--- Begin Data for processing ---

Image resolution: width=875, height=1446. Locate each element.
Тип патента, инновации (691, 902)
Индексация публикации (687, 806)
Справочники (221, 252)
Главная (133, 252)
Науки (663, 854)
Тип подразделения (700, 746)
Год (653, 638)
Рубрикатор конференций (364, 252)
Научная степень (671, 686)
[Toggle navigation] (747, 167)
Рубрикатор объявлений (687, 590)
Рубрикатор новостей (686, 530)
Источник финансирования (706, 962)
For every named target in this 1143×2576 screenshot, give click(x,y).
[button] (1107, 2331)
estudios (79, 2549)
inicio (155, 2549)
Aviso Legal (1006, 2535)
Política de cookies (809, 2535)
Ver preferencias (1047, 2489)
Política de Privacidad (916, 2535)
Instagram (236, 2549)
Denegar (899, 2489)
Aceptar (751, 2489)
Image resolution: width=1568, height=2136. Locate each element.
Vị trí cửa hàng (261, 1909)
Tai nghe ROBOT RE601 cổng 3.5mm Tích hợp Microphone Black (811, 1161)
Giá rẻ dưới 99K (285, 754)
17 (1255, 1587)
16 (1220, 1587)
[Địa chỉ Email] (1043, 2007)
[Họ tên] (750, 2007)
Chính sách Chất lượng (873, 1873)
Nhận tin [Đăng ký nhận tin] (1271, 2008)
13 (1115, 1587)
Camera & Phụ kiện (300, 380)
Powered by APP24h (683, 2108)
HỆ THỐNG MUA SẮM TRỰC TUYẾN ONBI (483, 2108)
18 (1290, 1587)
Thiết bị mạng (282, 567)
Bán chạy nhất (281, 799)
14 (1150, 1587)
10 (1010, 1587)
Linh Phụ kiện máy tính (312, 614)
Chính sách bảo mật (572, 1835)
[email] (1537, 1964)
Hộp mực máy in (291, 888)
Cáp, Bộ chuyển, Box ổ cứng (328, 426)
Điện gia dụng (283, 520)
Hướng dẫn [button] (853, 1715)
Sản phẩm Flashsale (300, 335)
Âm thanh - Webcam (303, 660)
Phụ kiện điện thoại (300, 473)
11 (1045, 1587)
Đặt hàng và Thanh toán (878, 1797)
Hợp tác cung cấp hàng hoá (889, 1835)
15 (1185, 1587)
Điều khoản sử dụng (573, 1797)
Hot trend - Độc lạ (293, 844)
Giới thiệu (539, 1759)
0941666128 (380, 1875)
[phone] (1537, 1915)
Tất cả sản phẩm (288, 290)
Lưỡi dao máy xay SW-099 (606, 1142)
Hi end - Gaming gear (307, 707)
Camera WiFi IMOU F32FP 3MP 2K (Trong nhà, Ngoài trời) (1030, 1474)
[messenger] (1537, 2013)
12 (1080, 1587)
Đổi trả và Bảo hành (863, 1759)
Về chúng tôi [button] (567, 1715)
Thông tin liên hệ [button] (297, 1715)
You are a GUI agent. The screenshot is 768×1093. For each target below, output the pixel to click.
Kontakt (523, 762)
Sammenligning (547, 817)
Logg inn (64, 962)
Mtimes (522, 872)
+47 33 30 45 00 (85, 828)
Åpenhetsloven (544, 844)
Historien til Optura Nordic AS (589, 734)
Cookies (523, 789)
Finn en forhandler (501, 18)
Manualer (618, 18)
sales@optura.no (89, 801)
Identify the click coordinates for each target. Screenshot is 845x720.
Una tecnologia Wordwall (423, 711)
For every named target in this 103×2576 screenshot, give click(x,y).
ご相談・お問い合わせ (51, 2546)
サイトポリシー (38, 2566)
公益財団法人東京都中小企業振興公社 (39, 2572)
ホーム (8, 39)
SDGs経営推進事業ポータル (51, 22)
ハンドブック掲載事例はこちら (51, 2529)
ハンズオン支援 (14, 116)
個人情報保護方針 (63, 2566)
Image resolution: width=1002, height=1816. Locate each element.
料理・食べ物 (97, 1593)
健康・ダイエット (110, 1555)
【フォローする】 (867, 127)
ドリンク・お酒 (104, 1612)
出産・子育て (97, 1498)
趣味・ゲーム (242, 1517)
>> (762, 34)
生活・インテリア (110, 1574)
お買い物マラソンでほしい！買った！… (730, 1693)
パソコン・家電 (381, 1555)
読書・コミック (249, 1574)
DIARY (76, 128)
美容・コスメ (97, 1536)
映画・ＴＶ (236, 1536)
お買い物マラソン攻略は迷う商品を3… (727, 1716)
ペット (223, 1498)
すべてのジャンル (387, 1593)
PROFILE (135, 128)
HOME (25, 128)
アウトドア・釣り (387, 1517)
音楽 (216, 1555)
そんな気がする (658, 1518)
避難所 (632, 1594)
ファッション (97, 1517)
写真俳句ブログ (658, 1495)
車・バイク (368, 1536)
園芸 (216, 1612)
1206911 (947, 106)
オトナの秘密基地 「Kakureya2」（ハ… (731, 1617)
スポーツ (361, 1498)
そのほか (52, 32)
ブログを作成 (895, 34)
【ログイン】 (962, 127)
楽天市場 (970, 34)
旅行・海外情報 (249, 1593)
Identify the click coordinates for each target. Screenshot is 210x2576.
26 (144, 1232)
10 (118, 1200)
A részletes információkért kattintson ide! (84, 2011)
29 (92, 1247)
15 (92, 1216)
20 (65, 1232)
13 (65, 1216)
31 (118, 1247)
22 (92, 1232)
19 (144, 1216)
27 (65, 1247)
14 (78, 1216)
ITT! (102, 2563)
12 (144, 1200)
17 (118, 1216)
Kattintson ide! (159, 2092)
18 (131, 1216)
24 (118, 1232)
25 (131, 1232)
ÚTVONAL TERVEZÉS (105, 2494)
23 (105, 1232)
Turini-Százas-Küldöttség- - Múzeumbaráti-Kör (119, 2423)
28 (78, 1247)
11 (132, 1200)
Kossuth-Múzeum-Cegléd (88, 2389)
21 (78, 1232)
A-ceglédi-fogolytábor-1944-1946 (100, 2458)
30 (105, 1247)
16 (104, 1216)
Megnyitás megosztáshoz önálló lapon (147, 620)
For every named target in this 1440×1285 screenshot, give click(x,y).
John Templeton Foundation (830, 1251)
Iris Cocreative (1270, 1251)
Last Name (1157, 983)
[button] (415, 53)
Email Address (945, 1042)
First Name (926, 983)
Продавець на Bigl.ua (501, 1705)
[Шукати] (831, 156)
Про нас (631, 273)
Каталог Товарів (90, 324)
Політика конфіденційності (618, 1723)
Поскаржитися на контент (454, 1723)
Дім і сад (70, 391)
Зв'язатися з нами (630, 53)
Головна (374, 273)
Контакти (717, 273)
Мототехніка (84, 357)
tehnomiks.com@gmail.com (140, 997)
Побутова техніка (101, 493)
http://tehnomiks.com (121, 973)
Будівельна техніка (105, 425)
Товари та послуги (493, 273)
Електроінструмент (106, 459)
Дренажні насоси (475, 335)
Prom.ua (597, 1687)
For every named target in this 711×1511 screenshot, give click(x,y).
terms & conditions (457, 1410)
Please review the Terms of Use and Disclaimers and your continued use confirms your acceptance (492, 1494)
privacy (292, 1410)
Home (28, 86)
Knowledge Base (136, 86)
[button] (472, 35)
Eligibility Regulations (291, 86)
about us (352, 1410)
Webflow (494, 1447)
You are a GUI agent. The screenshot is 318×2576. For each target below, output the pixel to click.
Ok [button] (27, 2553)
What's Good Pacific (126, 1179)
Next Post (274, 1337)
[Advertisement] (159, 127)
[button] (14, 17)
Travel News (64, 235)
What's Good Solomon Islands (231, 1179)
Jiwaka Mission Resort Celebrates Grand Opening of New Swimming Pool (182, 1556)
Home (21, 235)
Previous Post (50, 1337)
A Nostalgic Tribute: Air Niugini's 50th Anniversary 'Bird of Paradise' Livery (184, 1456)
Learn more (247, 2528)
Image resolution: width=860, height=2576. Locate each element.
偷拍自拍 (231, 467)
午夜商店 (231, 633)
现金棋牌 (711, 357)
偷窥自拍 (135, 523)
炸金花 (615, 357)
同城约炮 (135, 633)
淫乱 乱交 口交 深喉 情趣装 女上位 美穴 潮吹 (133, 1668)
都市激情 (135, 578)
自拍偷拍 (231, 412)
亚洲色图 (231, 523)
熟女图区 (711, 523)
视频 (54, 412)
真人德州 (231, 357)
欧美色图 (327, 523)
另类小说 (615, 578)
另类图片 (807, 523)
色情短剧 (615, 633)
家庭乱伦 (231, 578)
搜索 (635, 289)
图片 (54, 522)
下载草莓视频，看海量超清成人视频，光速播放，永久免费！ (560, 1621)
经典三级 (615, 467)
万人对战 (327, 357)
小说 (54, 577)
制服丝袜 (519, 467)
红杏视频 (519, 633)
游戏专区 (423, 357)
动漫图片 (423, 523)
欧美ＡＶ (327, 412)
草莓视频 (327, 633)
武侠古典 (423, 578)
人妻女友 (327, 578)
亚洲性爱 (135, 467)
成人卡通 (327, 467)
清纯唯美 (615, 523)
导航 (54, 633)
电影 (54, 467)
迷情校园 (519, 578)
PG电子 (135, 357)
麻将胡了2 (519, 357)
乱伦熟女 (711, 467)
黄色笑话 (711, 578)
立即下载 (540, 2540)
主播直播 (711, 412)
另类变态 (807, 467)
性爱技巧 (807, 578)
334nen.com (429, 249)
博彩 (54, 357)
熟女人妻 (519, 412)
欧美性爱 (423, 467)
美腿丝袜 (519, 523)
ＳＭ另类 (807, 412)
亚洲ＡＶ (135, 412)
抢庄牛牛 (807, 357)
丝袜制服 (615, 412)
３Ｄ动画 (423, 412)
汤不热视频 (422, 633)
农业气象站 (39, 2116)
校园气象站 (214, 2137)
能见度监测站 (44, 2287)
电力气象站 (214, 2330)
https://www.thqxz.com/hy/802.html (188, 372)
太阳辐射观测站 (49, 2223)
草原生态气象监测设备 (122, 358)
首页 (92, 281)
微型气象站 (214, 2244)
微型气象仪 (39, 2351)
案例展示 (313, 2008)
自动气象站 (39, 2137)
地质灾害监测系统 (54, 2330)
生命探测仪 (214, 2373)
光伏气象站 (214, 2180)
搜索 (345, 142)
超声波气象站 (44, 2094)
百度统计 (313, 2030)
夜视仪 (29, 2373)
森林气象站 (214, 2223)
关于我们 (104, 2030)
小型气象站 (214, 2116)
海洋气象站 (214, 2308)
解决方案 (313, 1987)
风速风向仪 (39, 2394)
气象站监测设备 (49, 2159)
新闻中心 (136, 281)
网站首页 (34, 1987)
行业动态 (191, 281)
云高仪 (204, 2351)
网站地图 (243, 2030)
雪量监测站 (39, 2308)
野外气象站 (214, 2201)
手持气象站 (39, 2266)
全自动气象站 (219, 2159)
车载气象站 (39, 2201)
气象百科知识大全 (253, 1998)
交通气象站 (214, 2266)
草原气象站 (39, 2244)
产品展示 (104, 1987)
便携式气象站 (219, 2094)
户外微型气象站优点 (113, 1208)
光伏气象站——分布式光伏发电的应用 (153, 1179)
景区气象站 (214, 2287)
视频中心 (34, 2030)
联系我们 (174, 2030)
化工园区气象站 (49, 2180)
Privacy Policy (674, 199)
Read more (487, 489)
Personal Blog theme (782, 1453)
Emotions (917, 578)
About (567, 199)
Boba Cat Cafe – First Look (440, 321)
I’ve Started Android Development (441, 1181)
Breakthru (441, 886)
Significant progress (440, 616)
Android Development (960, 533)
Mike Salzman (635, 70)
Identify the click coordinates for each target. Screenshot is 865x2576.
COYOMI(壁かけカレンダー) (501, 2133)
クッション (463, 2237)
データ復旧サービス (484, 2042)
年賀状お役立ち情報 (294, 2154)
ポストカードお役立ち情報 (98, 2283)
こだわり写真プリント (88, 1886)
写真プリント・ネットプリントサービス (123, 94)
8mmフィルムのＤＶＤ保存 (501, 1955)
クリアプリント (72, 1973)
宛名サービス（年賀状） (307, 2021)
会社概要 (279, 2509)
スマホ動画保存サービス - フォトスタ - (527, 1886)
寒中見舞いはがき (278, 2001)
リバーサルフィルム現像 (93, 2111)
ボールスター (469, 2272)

--- End Data for processing ---

Your instructions: Recast the items from the line with "SDGs経営推進事業ポータル (51, 22)" up to and including the line with "音楽 (216, 1555)" as a Markdown table. Use the columns Row and Item line, with Row holding a running number, and leave out blank lines.

Full solution:
| Row | Item line |
|---|---|
| 1 | SDGs経営推進事業ポータル (51, 22) |
| 2 | ハンドブック掲載事例はこちら (51, 2529) |
| 3 | ハンズオン支援 (14, 116) |
| 4 | 個人情報保護方針 (63, 2566) |
| 5 | Image resolution: width=1002, height=1816. Locate each element. |
| 6 | 料理・食べ物 (97, 1593) |
| 7 | 健康・ダイエット (110, 1555) |
| 8 | 【フォローする】 (867, 127) |
| 9 | ドリンク・お酒 (104, 1612) |
| 10 | 出産・子育て (97, 1498) |
| 11 | 趣味・ゲーム (242, 1517) |
| 12 | >> (762, 34) |
| 13 | 生活・インテリア (110, 1574) |
| 14 | お買い物マラソンでほしい！買った！… (730, 1693) |
| 15 | パソコン・家電 (381, 1555) |
| 16 | 読書・コミック (249, 1574) |
| 17 | DIARY (76, 128) |
| 18 | 美容・コスメ (97, 1536) |
| 19 | 映画・ＴＶ (236, 1536) |
| 20 | お買い物マラソン攻略は迷う商品を3… (727, 1716) |
| 21 | ペット (223, 1498) |
| 22 | すべてのジャンル (387, 1593) |
| 23 | PROFILE (135, 128) |
| 24 | HOME (25, 128) |
| 25 | アウトドア・釣り (387, 1517) |
| 26 | 音楽 (216, 1555) |